Once again we must add some code to Eland and then build it locally. Go to transformers.py and add the following at line 269

class _SentenceTransformerPooler(nn.Module):  # type: ignore
    def __init__(self, model: transformers.PreTrainedModel):
        super().__init__()
        self._model = model
        self.config = model.config    

    def mean_pooling(self, model_output: Tensor, attention_mask: Tensor) -> Tensor:
        token_embeddings = model_output[0]
        input_mask_expanded = attention_mask.unsqueeze(-1).expand(token_embeddings.size()).float()
        return torch.sum(token_embeddings * input_mask_expanded, 1) / torch.clamp(input_mask_expanded.sum(1), min=1e-9)

    def forward(
        self,
        input_ids: Tensor,
        attention_mask: Tensor,
        token_type_ids: Tensor,
        position_ids: Tensor,
    ) -> Tensor:
        """Wrap the input and output to conform to the native process interface."""

        inputs = {
            "input_ids": input_ids,
            "attention_mask": attention_mask,
            "token_type_ids": token_type_ids,
            "position_ids": position_ids,
        }

        model_output = self._model(**inputs)
        return self.mean_pooling(model_output, attention_mask)    
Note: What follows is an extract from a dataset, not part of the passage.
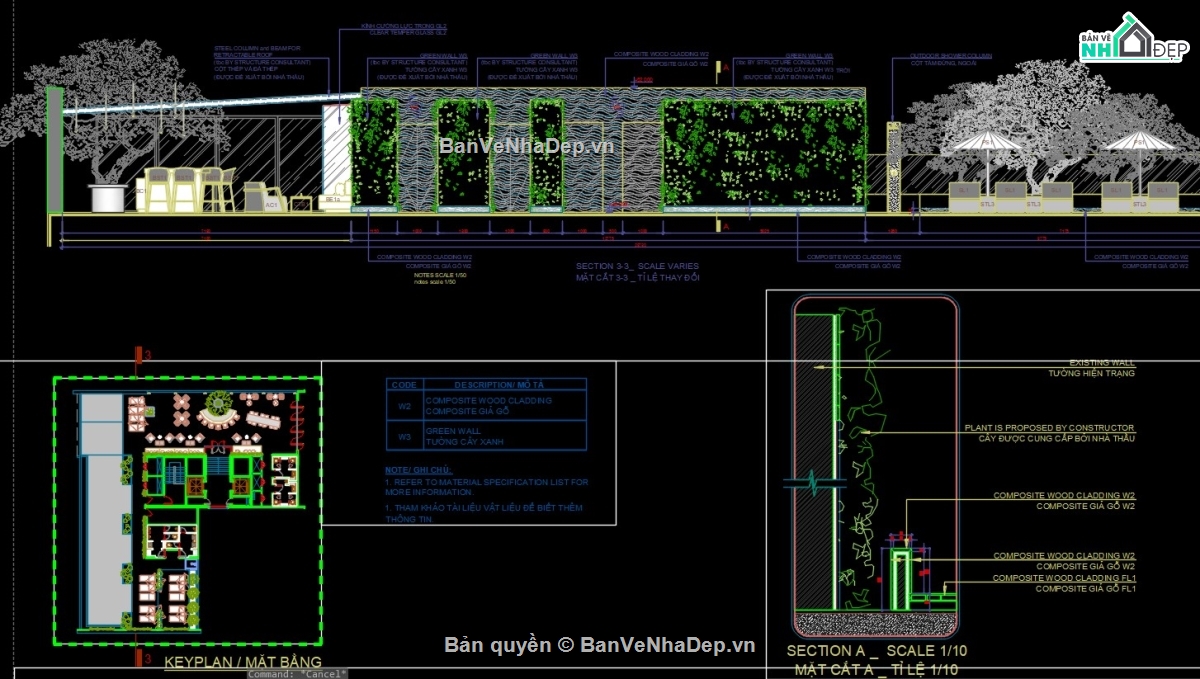Select the COMPOSITE WOOD CLADDING FL1 label
This screenshot has width=1200, height=679.
(1064, 578)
I've taken the mean_pooling function from sentence-transformers/msmarco-MiniLM-L-12-v3 · Hugging Face

Then in the function _create_traceable_model we will hack the code to use the new class, I'm sure you can come up with a more elegant solution than this hack.

Find the elif branch

        elif self._task_type == "text_embedding":
            model = _SentenceTransformerWrapperModule.from_pretrained(self._model_id)
            if not model:
                model = _DPREncoderWrapper.from_pretrained(self._model_id)
            if not model:
                model = transformers.AutoModel.from_pretrained(
                    self._model_id, torchscript=True
                )
            return _TraceableTextEmbeddingModel(self._tokenizer, model)

and replace it with

        elif self._task_type == "text_embedding":
            model = transformers.AutoModel.from_pretrained(self._model_id, torchscript=True)
            return _TraceableTextEmbeddingModel(self._tokenizer, _SentenceTransformerPooler(model))            
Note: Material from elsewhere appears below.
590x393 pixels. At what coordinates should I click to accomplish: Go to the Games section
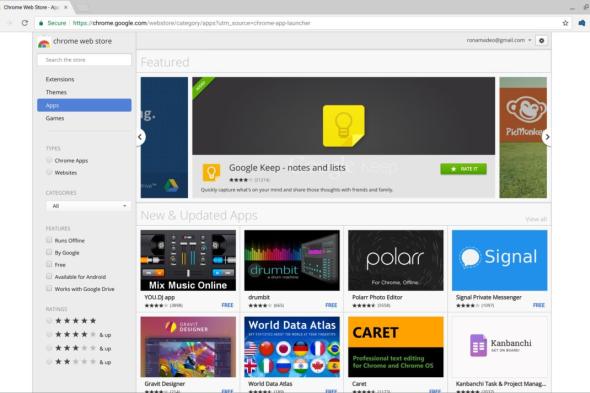coord(55,118)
Upload the model as usual with the eland_import_hub_model and the result in Elasticsearch will now be the mean pooling.

This topic was automatically closed 28 days after the last reply. New replies are no longer allowed.

The outputs are the same, except that Python has formatted the float values differently. All sentence-transformers maintain their pooling layer when imported to Elasticsearch already.